Freiburg is indeed in the Black Forest area of Germany. The southern border of the area is shared with Switzerland; the western border is shared with France.
"The heart of Freiburg is its market and cathedral. Since the 12th century farmers have brought their produce to Munsterplatz, to the left of the Cathedral. There miracle and morality plays were given on a stage close to the Cathedral porch, and there murder trials made holidays for the citizens," (photo caption, p. 214). I was concerned that perhaps the Cathedral was presently in ruins, due to the extensive bombing of World War II. A quick Wikipedia check reveals that it is still intact, although I don't know if parts had to be rebuilt. It appears immense and beautiful! Both the cathedral church and the city were began in the 1100s. The cathedral building was finished in 1513.
Isn't it interesting that church bells are sometimes given names? The cathedral's oldest bell was cast in 1258. When enemies were near, the bell, named "Hosanna," was rung.
My question was answered: Freiburg "was never entirely razed by enemy fire, although in turn it has belonged to the Zahringens, to Austria, Sweden, France, Italy, and Germany," (p. 220). Imagine, all the battles over the centuries!
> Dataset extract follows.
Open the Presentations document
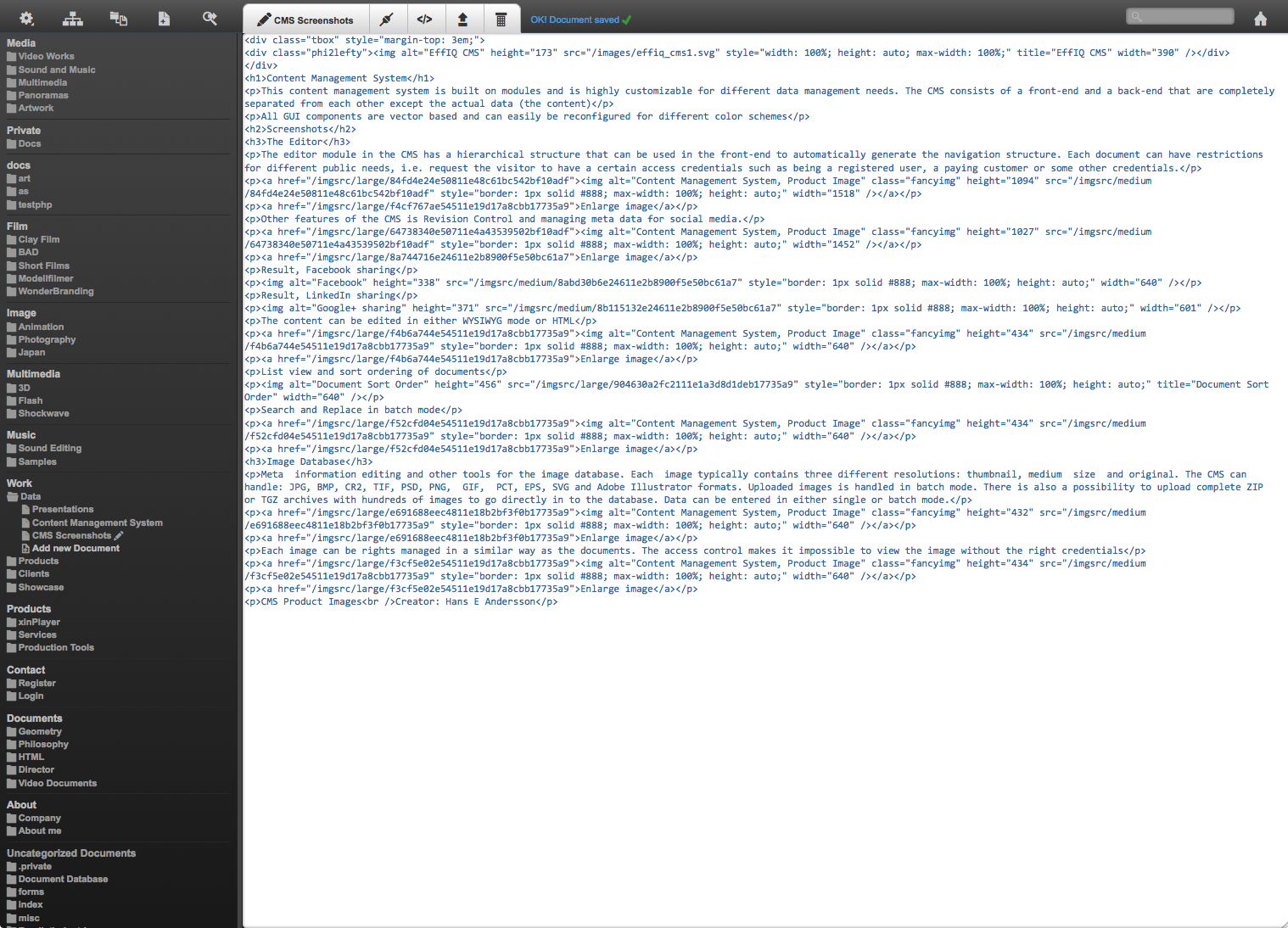tap(63, 510)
Someday, I hope to visit the Old City of Freiburg. "Freiburg streets have lost little of their medieval savor. Within the limits of the original wall, the streets and alleys, some so narrow that only a German rarity, two thin people, can pass in them, twist and bulge and bend with startling abandon and a rakish disregard for right angles," (p. 217).
Were you taught that an Italian mapmaker named Americus Vespucci was the first to put the name "America" on the map? This article claims that it was a German, Martin Waldseemuller, a Freiburger. "His ancestral dwelling not only still stands, but flourishes," (p. 231).
The eight-page section of color photographs was especially beautiful in the countryside scenery, architecture of the typical German buildings, and in the native costumes. I doubt if I would see any of the costumes today except in plays and museums! This article is to be savored, not plodded through, hurriedly. So I shall continue it tomorrow. Good-night!